* AUFGABENSTELLUNG *
Beantworte anhand der Buchbesprechung zu „Schwarzes Wasser“ diese Fragen:
1. Wer hat das Buch „Schwarzes Wasser“ geschrieben?
2. Wie viele Kilometer sollte Ulrichs Durchquerung der Arktis im Frühjahr 2006 lang sein?
3. Welchen Beruf hat Birgit Lutz?

* ANGEZEIGTER TEXT *

Gelesen: Schwarzes Wasser

Ich war weit weg. Die Frau mit dem Ausweis am Band um den Hals stupste mich an. Ich entschuldige mich, kramte meine Bahnfahrkarte heraus und zeigte sie ihr. Ich saß im Zug, hörte auf dem Kopfhörer Musik, aber eigentlich auch wieder nicht. Denn ich las das kleine, aber feine Büchlein „Schwarzes Wasser“ von Thomas Ulrich und Birgit Lutz. Ich kannte diese wahre Geschichte. Schließlich war Thomas im Frühjahr 2009 mein Expeditionsleiter, der es mir ermöglichte, auf Skiern, einen Schlitten hinter mir herziehend, den Nordpol zu erreichen. Vor, während und nach unserem Ausflug auf das arktische Eis hatten wir viel Zeit, unsere Lebensgeschichten auszutauschen. Und diese war eine, die Ulrich tief geprägt hat.

Allein auf der Eisscholle

Im Frühjahr 2006 wollte der Schweizer die gesamte Arktis durchqueren, solo, ohne Unterstützung von außen, 1800 Kilometer von der russischen bis zur kanadischen Küste. Doch es ging gleich zu Beginn der Expedition so ziemlich alles schief, was schief gehen konnte. Der Hubschrauberflug zum Startpunkt seines Marsches verzögerte sich. Damit verschlechterten sich die Eisbedingungen. Trotzdem zog Ulrich los. Einen Tag später saß der Abenteurer fest. Im Sturm, auf einer gerade mal 20 Zentimeter dicken Eisscholle, die – soviel war klar – nicht mehr allzu lange halten würde. Per Satellitentelefon versuchte Thomas, Hilfe herbeizurufen. Doch die Mühlen der russischen Bürokratie mahlten langsam. Ulrich war klar, er würde sehr viel Glück brauchen, um dieses Abenteuer zu überleben. 89 Stunden schlief er nicht. Dann …

Schleimigschmierigschwappend“

Nein, mehr wird nicht verraten. Es war nicht nur das Eis, das unter Ulrich wegbrach. Sein ganzes Leben geriet aus den Fugen, weil ihm plötzlich klar wurde, dass er auch im normalen Alltag nicht mehr so weitermachen konnte wie bisher. Die Journalistin Birgit Lutz, selbst eine Arktis-Abenteurerin, erzählt Thomys spannende Geschichte mit viel Fingerspitzengefühl und einer bildgewaltigen Sprache. Habt ihr schon mal ein „schleimigschmierigschwappendes Geräusch“ gehört, das entsteht, wenn Eisschollen „aneinanderreiben, quietschen und sausen“?

* VORGEGEBENE LISTE *
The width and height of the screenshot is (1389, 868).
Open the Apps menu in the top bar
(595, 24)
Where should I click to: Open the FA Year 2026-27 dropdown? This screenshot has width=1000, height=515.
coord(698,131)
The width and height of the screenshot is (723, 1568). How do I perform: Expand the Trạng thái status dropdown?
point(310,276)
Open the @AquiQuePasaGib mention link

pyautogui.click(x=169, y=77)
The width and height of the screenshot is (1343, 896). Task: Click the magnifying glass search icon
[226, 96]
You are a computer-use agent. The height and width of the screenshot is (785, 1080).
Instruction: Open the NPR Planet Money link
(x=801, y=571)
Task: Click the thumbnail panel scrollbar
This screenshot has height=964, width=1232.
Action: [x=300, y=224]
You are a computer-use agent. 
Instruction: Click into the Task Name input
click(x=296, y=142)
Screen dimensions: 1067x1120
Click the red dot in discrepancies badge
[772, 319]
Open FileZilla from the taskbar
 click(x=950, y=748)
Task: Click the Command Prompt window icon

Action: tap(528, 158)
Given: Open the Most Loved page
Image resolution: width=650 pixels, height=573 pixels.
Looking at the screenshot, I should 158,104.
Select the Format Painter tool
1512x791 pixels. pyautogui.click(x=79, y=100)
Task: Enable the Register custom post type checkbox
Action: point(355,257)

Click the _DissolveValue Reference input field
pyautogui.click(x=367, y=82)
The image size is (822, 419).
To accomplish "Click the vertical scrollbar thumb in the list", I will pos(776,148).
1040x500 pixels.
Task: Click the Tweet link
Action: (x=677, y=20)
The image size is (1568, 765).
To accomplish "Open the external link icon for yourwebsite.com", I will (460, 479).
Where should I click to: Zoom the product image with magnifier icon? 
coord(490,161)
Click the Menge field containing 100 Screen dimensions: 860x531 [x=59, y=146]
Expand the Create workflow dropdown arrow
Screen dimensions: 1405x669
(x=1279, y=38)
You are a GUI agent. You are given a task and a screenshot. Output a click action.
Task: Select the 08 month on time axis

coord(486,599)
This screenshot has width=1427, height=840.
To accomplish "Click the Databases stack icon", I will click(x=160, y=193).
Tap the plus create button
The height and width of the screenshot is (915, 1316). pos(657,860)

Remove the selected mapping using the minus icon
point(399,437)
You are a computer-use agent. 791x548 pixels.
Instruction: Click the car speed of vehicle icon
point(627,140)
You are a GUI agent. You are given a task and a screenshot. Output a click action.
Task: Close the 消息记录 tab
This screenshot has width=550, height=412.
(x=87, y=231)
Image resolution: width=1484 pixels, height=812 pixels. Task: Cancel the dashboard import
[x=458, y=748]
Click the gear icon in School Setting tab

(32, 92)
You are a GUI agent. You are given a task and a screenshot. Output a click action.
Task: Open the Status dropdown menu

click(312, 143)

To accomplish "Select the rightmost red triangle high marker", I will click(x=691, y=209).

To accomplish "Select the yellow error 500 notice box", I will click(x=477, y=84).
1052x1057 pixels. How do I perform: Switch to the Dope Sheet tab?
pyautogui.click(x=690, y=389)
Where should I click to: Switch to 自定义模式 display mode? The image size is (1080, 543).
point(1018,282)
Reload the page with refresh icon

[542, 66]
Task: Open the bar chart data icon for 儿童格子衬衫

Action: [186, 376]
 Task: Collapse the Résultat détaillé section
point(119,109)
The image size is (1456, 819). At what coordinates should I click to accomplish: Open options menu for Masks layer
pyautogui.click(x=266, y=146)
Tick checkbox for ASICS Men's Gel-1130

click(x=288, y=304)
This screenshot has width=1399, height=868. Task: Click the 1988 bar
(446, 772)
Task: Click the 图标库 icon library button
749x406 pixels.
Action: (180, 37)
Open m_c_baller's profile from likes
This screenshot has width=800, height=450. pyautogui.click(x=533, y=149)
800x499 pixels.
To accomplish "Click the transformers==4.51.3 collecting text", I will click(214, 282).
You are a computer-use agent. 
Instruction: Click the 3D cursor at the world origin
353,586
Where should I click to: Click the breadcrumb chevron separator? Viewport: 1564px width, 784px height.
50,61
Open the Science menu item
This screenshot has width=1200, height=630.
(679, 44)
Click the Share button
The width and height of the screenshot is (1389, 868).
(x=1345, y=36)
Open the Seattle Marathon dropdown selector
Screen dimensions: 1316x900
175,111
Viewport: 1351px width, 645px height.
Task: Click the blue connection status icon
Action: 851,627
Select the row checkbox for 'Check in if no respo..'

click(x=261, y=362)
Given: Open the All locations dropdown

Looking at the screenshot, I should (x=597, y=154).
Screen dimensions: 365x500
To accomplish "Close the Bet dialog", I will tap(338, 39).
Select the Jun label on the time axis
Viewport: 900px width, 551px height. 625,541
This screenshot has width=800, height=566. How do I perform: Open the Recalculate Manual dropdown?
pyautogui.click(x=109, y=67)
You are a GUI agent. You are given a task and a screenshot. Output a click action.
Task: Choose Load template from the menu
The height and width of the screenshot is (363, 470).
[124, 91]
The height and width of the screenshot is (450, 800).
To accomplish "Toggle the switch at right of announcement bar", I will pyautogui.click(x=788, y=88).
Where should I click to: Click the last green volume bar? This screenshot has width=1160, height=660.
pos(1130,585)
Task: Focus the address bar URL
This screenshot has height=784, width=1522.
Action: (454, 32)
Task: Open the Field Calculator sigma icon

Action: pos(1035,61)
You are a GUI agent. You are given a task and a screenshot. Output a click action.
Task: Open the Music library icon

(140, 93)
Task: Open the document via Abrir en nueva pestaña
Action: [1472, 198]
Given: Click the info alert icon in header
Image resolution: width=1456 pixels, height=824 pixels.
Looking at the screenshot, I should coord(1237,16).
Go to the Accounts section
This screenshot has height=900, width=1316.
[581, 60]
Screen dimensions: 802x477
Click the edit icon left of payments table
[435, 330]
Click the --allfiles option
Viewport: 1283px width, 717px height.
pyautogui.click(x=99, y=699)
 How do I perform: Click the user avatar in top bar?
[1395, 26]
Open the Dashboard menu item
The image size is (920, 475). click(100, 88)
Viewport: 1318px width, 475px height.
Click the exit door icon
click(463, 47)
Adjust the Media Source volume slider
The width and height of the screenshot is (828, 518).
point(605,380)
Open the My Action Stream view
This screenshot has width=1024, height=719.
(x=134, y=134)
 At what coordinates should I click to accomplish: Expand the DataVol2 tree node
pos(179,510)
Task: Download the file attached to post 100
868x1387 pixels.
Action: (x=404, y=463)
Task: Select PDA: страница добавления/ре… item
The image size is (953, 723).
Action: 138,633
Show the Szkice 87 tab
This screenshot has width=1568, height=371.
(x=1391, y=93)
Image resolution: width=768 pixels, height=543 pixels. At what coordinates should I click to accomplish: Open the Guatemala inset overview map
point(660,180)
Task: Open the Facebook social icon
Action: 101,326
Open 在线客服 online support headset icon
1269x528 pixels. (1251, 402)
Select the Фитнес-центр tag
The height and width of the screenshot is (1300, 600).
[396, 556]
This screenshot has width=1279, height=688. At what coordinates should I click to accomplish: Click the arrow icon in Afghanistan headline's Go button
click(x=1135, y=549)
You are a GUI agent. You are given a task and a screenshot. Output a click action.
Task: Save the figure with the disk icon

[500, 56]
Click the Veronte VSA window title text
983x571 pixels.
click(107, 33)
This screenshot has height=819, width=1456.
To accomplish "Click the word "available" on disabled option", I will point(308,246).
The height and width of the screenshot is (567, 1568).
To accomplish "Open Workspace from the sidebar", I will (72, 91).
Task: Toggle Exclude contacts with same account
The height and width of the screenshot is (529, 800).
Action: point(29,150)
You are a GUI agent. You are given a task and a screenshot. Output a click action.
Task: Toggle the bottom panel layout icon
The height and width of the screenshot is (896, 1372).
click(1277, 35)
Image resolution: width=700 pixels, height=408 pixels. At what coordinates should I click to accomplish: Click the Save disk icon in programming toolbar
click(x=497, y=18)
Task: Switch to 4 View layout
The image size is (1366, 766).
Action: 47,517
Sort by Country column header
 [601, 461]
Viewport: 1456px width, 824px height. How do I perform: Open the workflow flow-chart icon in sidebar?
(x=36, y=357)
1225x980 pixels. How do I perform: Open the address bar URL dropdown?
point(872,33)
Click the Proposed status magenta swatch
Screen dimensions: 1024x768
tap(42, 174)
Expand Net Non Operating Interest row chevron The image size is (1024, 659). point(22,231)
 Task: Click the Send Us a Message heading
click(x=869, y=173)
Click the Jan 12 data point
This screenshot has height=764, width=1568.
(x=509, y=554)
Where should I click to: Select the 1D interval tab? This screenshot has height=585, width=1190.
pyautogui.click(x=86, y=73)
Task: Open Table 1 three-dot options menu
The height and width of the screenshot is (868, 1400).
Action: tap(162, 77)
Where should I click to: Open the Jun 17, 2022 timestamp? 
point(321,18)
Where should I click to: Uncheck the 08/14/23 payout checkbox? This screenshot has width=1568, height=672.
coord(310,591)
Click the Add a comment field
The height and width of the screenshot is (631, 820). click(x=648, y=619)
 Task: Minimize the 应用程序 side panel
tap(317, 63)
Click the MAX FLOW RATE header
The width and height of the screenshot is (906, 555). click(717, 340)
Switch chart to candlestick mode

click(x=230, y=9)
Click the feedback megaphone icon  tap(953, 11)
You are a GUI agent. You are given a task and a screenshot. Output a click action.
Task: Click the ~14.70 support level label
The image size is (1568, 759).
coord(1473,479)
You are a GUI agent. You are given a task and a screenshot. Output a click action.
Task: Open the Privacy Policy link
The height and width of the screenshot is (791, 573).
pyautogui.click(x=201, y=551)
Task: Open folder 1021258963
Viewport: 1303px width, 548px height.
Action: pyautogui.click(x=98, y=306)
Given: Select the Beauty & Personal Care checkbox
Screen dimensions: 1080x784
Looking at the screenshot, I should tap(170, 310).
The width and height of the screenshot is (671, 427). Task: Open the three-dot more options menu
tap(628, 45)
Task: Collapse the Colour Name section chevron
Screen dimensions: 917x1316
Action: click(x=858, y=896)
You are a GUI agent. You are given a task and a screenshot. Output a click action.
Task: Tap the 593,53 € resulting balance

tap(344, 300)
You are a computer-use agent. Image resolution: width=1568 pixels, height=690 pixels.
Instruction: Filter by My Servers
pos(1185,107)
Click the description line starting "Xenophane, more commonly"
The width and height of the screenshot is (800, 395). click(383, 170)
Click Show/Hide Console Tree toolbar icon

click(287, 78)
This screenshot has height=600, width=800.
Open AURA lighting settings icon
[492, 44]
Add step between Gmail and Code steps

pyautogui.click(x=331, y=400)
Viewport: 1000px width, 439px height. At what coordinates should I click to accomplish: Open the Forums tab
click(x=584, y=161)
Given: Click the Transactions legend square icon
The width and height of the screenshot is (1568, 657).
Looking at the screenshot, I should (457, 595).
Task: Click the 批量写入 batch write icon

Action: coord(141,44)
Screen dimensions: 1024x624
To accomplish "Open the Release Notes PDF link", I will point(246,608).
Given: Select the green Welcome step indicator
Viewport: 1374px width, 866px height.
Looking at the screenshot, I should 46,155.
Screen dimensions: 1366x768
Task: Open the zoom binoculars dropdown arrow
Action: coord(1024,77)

* ERGEBNIS *
1. Thomas Ulrich und Birgit Lutz
2. 1800 Kilometer, von der russischen bis zur kanadischen Küste
3. Sie ist Journalistin.